The distinguishing common characteristic of these videos is that we see the company director as a member of the ensemble. While dancing alongside other company performers may be viewed as a self-effacing gesture, it can also be risky—inviting comparisons with fellow dancers.
Paul Taylor Dance Company
After taking over the directorship of the Paul Taylor Dance Company, Michael Novak continued performing this role in Taylor’s final work where he seems to step out of the crowd—perhaps anticipating his own ascendancy.
Caleb Teicher & Company
The prodigiously talented Caleb Teicher functions as just another member of the group here, though the shock of white hair on his forehead makes him easy to spot.
Seán Curran Company
Folk Dances for the Future (Traditional Methods/Postmodern Techniques), 2004
Seán Curran gives himself one humorous solo moment in this excerpt, but we otherwise see him here as part of two different trios—combining the forms of Irish step dancing and contemporary dance in his own inimitable way.
Chinoise Flower, 2000
Choreographer Kota Yamazaki places himself among nine other performers who careen through the stage space with alarming speed, constantly shifting the focus through overlapping entrances and exits.
Sur-Perros del Sur, 1992
Company co-directors Pep Ramis and María Muñoz are the performers seen screaming at each other in this clip, while the work’s third performer hangs from a rope.
The Bench Quartet, 2003
Surrounding himself with fellow dancers of his own generation, Doug Varone programmed this early work on a unique evening of chamber dances that he designated as “Doug Varone’s Short Fictions.”
Ronald K. Brown/EVIDENCE
Brown positions himself as the most visible dancer in a lineup at the start of this clip, but he soon blends into the group as the movement begins.

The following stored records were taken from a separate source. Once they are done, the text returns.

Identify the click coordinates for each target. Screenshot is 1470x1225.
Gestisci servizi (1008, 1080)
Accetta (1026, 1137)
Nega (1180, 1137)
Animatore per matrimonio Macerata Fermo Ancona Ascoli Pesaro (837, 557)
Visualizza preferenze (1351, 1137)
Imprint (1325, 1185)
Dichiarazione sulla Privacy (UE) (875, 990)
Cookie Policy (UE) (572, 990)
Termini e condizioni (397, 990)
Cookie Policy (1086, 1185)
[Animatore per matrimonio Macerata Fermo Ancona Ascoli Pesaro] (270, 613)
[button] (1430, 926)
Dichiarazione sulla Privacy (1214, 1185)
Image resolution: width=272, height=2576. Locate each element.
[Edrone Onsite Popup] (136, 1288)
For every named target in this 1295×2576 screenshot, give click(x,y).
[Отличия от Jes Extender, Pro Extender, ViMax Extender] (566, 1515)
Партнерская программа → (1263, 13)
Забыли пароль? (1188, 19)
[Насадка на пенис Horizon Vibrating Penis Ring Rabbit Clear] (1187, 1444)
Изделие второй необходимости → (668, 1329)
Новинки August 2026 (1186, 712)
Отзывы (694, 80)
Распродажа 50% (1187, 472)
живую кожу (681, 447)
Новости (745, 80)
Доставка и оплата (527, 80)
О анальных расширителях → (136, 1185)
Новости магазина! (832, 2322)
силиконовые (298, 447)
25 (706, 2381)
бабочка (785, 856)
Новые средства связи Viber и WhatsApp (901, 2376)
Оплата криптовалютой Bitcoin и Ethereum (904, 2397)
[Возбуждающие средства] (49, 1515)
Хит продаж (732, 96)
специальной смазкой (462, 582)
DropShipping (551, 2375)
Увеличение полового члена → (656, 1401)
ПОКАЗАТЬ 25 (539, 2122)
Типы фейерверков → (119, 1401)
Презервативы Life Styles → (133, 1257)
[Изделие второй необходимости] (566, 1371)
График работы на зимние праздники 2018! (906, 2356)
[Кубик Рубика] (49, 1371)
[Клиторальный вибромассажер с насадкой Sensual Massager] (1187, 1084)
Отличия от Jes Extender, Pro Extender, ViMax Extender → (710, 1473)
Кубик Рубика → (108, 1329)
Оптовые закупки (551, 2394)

JAZZDANCE by Danny Buraczeski
Swing Concerto, 1995
Watch for Danny Buraczeski’s entrance as the middle dancer in a group of three who enter about halfway through this clip, and you won’t be able to take your eyes off him after that!
Halau Hula O Hoakalei
Aia Molokaʻi Kuʻu Iwa, 1990
Throughout most of the performance, Helen Hoakalei Kamau’u was tucked among the musicians behind the greenery, but she ventured into center stage for this special encore.
Trisha Brown Dance Company
Lateral Pass, 1986
While Trisha Brown is the lone dancer who remains visible when the curtain closes in a theatrical coup, each dancer here is seen as a distinct individual with his or her own trajectory.
Charles Moulton Dance Company
There is no apparent hierarchy among these three dancers, aside from the fact that one of them is the choreographer whose name is on the company.
Merce Cunningham Dance Company
Cunningham himself can be seen here darting about the stage in a dark leotard, from his company’s Pillow debut in 1955.